The one thing everyone mentioned most often was the quality of his hugging. The man knew all the fancy handshakes and the lingo of salutation, but that hug-game was truly his bailiwick. A Marshall hug was dense but supple, like a cross between cotton candy and memory foam—a straitjacket made of joy. It could mellow out a thunderbolt, or warm you up on your coldest day. Kevin Lee Newberry summed it up nicely in a song called “Bear Hug.”

“Make sure to greet the ones you love,” Newberry sang through tears, “With a pound and a bear hug.”

More than one observer noted the synchronicity of Marshall’s passing on the same day as comic book icon Stan Lee. Not only was Kyle a fan, as we all are, but in some ways his life was similar to Lee’s. They were both regular guys who found a way to make something special in this life, using just their wits and their passions. Whereas Lee created superheroes, Marshall made other people feel like superheroes. That’s a special kind of magic that most people don’t have.

“If I could personify Duval County,” wrote BeBe Deluxe, “it would have been him. Strong, wild as hell, full of love, and down for a good time. He was truly an institution. This is a big loss for our community of punks, queers, sissies, f*ck-ups and turn ups.”

Big Kyle is gone now, but he leaves a legacy of the spirit; he’ll live on in the memories, and the example he set.

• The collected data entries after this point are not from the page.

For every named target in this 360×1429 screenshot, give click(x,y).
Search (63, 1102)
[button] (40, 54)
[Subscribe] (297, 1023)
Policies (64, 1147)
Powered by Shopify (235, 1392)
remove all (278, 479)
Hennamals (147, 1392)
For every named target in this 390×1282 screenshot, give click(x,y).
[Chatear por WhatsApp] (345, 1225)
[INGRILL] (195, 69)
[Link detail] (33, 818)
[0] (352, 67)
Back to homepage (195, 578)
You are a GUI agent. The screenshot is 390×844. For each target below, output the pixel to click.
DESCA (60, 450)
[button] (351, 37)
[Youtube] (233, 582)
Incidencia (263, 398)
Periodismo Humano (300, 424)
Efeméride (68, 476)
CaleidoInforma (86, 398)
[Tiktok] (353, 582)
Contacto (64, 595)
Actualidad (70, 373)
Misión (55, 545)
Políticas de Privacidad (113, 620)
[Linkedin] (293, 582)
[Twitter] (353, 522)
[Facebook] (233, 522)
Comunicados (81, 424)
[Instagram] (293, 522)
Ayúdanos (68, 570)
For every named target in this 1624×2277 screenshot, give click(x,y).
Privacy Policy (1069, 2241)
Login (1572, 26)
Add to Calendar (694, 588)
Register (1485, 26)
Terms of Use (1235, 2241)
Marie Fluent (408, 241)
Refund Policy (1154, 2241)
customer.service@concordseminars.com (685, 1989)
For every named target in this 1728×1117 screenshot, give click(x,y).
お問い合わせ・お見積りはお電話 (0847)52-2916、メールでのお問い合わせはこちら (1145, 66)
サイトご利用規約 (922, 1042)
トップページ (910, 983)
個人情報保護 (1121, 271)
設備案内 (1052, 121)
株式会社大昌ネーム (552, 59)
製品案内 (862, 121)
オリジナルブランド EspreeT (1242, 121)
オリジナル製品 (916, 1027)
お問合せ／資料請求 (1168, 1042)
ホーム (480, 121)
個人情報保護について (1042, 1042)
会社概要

“Now that’s he’s gone, I feel so much more responsible to look out for everyone the way he did,” Parker says. “I guess that’s something we all have to do now.”

And they already are.

Many, many people had much to say about Kyle Marshall, but it’s appropriate that his widow is given the final word.“When he was good, he was the best,” Sloan says. “Every person he met, he made them feel special. He just had a way of making people love him.” Yep.